I can’t imagine why I thought writing about Mongols was a good idea! I had no idea they were so brutal until I started seriously researching them, but my favorite period in my studies at university was Kyivan Rus’, which fell to the Mongols. And once I got into the heart of the writing, things began to take shape. By the final novel, Consolamentum, out soon, it becomes apparent how the entire story hangs together and why the Mongols’ brutality is integral to it.
All the major Mongol leaders were real historical figures, and many details about them are on record: like the color of Berke Khan’s boots! And the big quarrel between Batu and Kuyuk is what they actually said to each other. The surprise true historical figure is Argamon, though I invented his life and his family.
All the battles and conquests really happened as I described them. Or as close as my imagination could take me to how it would have been.
Sofia…what a beautiful soul. Is she written from history?

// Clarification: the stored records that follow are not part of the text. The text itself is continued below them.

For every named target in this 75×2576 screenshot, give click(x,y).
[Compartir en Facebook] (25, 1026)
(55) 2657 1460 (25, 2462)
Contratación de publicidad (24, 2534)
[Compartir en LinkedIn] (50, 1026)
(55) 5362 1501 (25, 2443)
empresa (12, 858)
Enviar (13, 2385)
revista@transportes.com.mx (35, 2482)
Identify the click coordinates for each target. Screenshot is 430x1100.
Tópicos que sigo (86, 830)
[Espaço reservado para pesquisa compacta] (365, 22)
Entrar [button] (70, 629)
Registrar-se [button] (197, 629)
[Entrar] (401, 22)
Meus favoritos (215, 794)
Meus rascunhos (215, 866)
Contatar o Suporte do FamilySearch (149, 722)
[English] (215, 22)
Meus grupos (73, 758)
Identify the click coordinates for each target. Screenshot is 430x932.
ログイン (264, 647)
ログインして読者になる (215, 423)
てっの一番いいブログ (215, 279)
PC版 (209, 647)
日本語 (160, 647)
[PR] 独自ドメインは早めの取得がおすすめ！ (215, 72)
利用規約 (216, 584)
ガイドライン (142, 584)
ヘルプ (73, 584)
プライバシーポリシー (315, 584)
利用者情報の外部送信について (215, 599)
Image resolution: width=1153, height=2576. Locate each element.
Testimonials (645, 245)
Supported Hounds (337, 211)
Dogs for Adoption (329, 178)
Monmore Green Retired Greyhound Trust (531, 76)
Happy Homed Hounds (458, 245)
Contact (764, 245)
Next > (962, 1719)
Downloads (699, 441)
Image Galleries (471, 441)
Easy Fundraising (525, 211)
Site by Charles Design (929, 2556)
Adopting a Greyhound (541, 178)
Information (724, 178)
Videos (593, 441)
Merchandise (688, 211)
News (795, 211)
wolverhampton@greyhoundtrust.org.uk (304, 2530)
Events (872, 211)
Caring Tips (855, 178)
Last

While Sofia is fictional, and also a rarity among noblewomen of her time, I tried to create a realistic picture of a young, sheltered princess embedded in that time and place, but who is also a typical teenager. She is both a dreamer/idealist and also quite sure of her moral high ground, which is a common phase in growing up. And when she grows older and loses some of her connection to the earth she loves so much: that’s something I’ve observed.
What’s truly uncanny about her is that I am related to her, as I have royal Rus’ ancestry, something I didn’t know when I was writing the series. I found that out when researching my family tree.
What rights did woman have in this era? It seems they were of a lesser human compared to the men of this time.
Alas, women were treated pretty badly then from our point of view, as they were more like childbearing property with few rights. Be a good child, wife, parent, and you are taken care of, so within those bounds you are powerful if you’re in charge of the household or some aspect of it. So it was a funny mix: everyone knew their place and noblewomen took pride in theirs, and maybe others did, too. But there were serious limitations, like the way men all across Europe assumed that beating their wives was a good thing.
Sofia was incredibly smart. Did she have special privileges to learn because she was a princess, or was that a good parenting choice from her father?
That was a good parenting choice, though Rus’ noblewomen would be literate enough to read the Bible. And being a princess was why her father educated her; on one side, she was all he had once he was widowed, and he was more sensitive than the average warmongering prince, more truly devout. On the other side, she was a bargaining chip for him in Rus’ politics, so polishing her up was a smart move. Motives can be pretty ambiguous.
Would Sofia lead a good life with Batu Khan or would it be a disaster? Did she make the right choice to flee?
Batu Khan truly did have so many concubines that once he’d tired of her, she’d have been seriously at risk for a dismal future. Certainly she wouldn’t have experienced the good things that came her way later, like her daughter. It would have meant a much shorter story for her to tell, though!
How did Sofia’s enslavement make her react in future situations?
She really saw the other side of life, and because of her tender heart, she identified with others’ suffering. So she became a champion for both justice and mercy, at least when she could. Of course that also led her into serious danger at times.
I always like to ask…what does your writing space consist of?
I don’t like to write in just one place. My husband and I share a big basement room that is office for him and computer space/art studio for me. But I also go outside with my laptop in good weather or hang out and write in our ‘cozy area’, a seating area with fireplace right next to the kitchen, handy for remembering to eat!
What advice would you give an aspiring writer?
Read, read, read and learn from the greats: how they frame a story, choose points of view, choose what to describe, etc. Then write, write, write, perhaps in the same style as your favorite authors, just for practice. Then write from your heart and fiercely edit from your intelligence. Some people think The Grip of God is a bit too long, but I cut out sooo much! Like how to cook marmot; I took it out because it didn’t promote the plot.